▸ TEXTO:
Por: Francisco Sánchez. *
Leo que el presidente Javier Milei llamó «cerdos» a los periodistas que informaron de su tardía llegada a los funerales del papa, cuya madre mentó en su momento. Su participación en las pompas fúnebres no eran solo un asunto de empatía con los millones de argentinos católicos, sino una cuestión de relaciones internacionales, pues por ser jefe de Estado del país de nacimiento del fallecido, el protocolo del Vaticano le había otorgado un lugar privilegiado. En cualquier caso, como representante de su país, tenía que estar ahí a pesar de que el occiso jefe de Estado no le resultase particularmente simpático. Tanto es así que, en el pasado, no había ahorrado ningún adjetivo cuando le llamó públicamente «zurdo», «representante del maligno en la Tierra», «sorete mal cagado», «imbécil» o «potato».
Lo que en otras circunstancias se habría constituido en casus belli no pasó a mayores por ser también el agredido la máxima autoridad de un país teocrático cuya religión tiene por base el perdón de los pecados si hay arrepentimiento y confesión, como en efecto sucedió. No obstante, revisando mis apuntes del catecismo, me parece que Milei incurrió al menos en el pecado capital de la soberbia, pues con los insultos al papa Francisco buscaba la atención de los otros y manifestaba esa egolatría que le hace verse por encima de los demás.
Siguiendo con la Argentina, es difícil separar en la imaginación a los Milei de los Kirchner, aunque en el caso de Néstor y Cristina hay una clara diferencia: ambos tenían actividad política antes de ser pareja y sus carreras fueron por cargos de elección, no debiéndose necesariamente al favor de sus parientes. A esa saga también pertenece su hijo Máximo –que comparte mayúsculo nombre con el hijo del expresidente Menem–, quien ahora es diputado federal. En este caso cabe la sospecha de si hubiese tenido una fulgurante carrera política de no ser el hijo de dos expresidentes, también porque no se le conoce otra actividad más allá de la política, ni profesión alguna.
El mismo Máximo Menem ironizó ante las críticas que le hacían por su afición a los videojuegos diciendo «puede ser que estas manos hayan tenido un joystick de PlayStation pero nunca se levantaron en el Congreso de la Nación para votar a favor de los Fondos Buitres, de los ajustes a la gente y de los ajustes a los jubilados». Ahora controla la organización política a la que está vinculada su familia y es posible que lo haga bien porque haya aprendido gracias a su posición privilegiada y al capital simbólico legado por sus padres. Por eso creo que en estos casos lo importante es determinar si en algún momento llegan a adquirir mérito y capacidad. Es decir, si dejan de ser el sobrino de y pasan a tener nombre propio, tal y como ocurrió con Alejandro VI –el papa Borgia– cuya proyección histórica ha superado la de su tío y predecesor en el trono de San Pedro, Calixto III.

▸ DATOS:
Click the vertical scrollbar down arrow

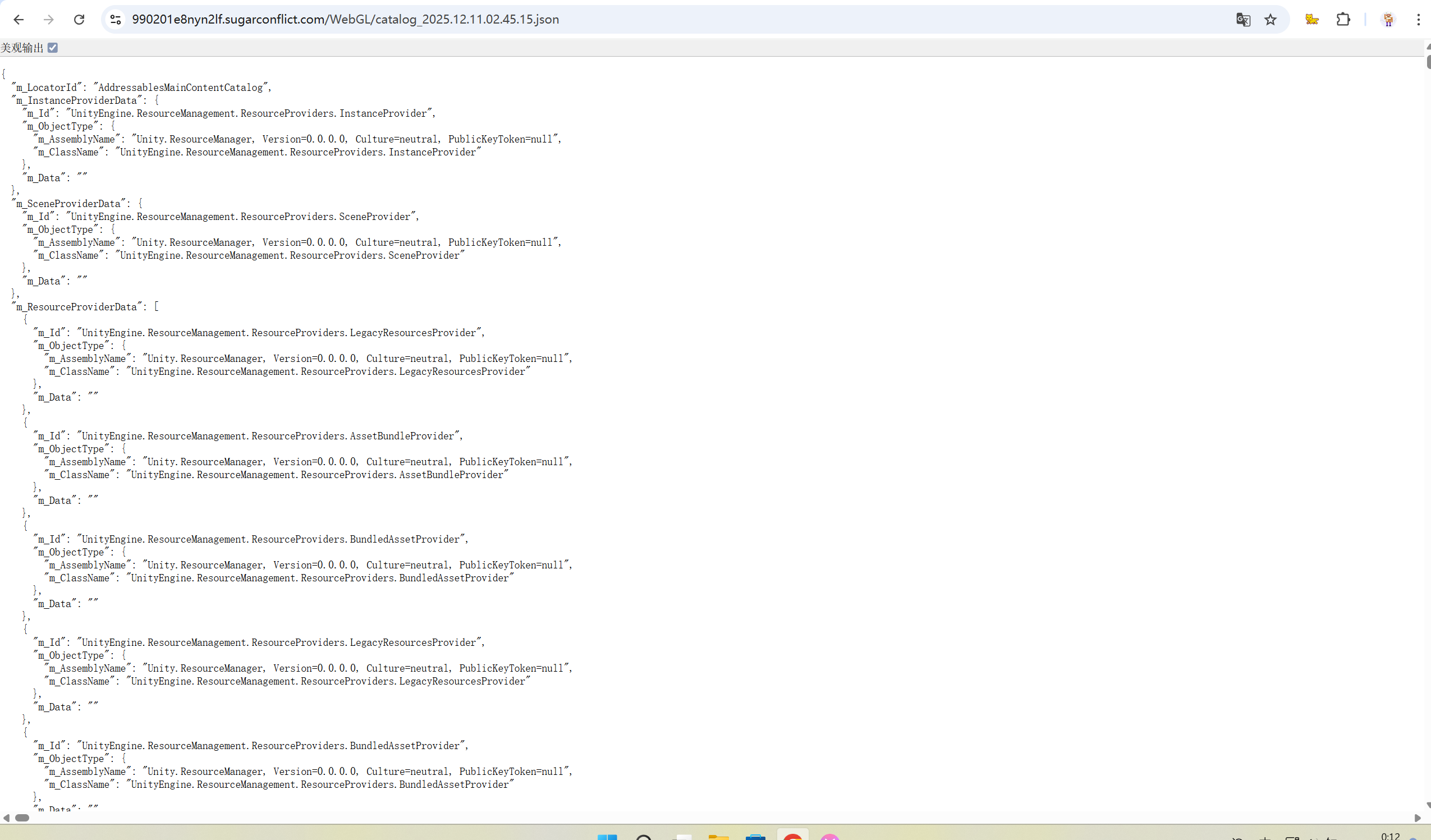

▸ TAREAS:
1 - Traduce al inglés esta oración del texto: «Por eso creo que en estos casos lo importante es determinar si en algún momento llegan a adquirir mérito y capacidad.»
2 - Según el texto, ¿qué cargo ocupa ahora Máximo, el hijo de Néstor y Cristina Kirchner?
3 - Enumera todos los calificativos que, según el texto, Milei usó en el pasado para llamar públicamente al papa.

▸ RESPUESTAS COMPLETAS:
1 - That is why I believe that in these cases the important thing is to determine whether at some point they come to acquire merit and ability.

2 - Es diputado federal.

3 - «zurdo», «representante del maligno en la Tierra», «sorete mal cagado», «imbécil» y «potato».